#### [Yazılı İstek]
Aşağıdaki listede "Given" dizesini içeren bütün satırları ayıklayıp kopyalayın. Büyük ve küçük harfler ayrı sayılır.

#### [Verilen Veriler]
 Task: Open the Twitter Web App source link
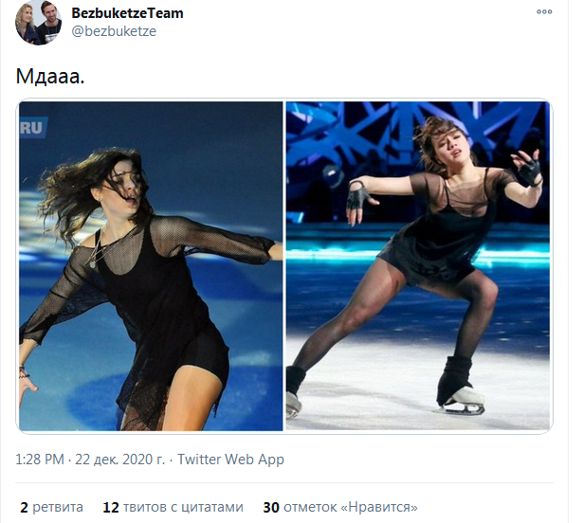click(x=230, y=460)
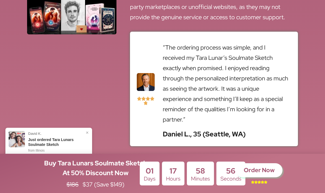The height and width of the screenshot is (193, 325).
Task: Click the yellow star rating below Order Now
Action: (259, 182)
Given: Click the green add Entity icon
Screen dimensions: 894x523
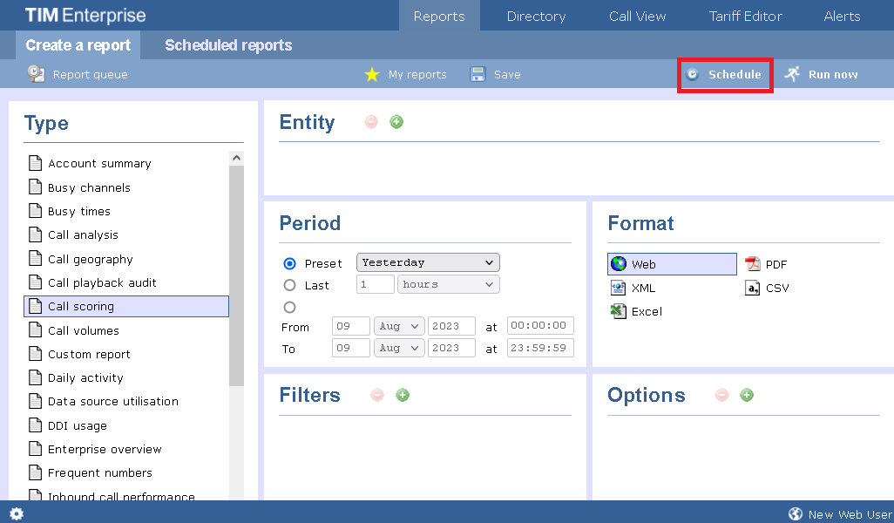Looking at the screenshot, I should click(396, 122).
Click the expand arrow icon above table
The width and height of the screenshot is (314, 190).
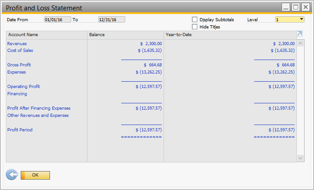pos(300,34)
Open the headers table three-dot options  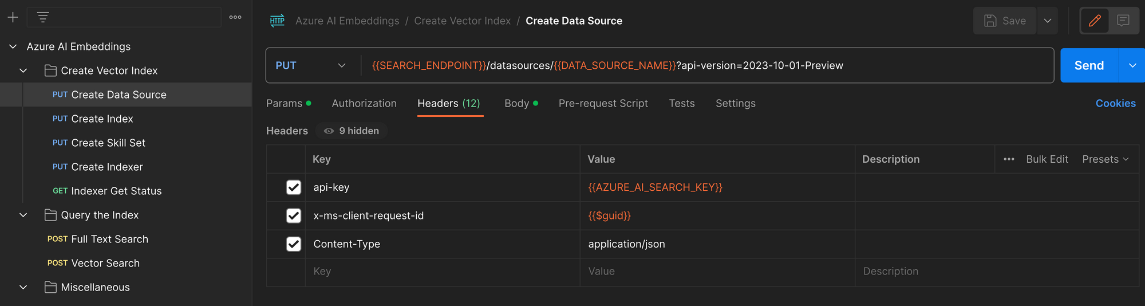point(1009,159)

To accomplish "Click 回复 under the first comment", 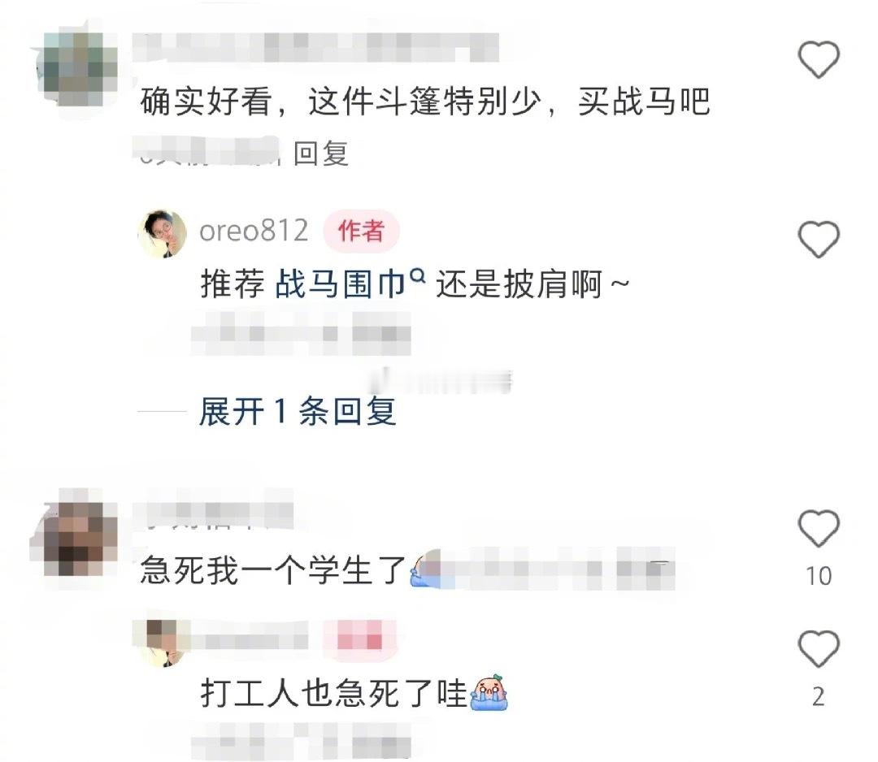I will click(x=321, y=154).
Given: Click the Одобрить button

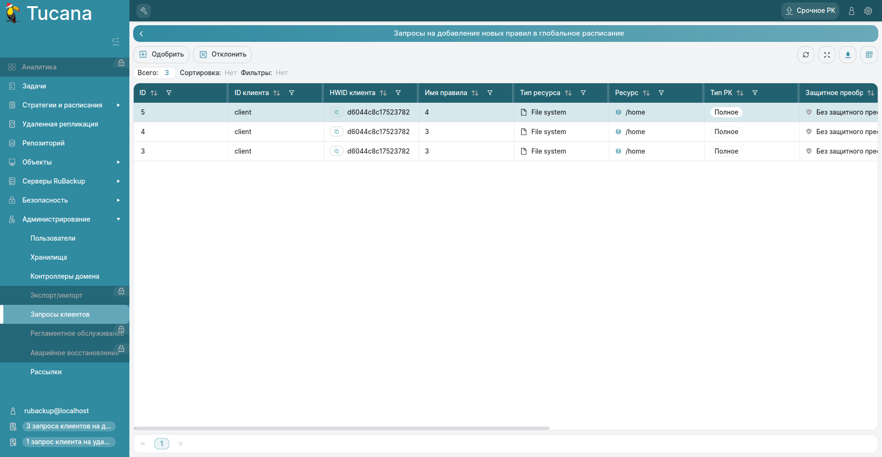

#### [Alıştırma Yanıtı]
Given: Click the green add Entity icon
Given: Click the Одобрить button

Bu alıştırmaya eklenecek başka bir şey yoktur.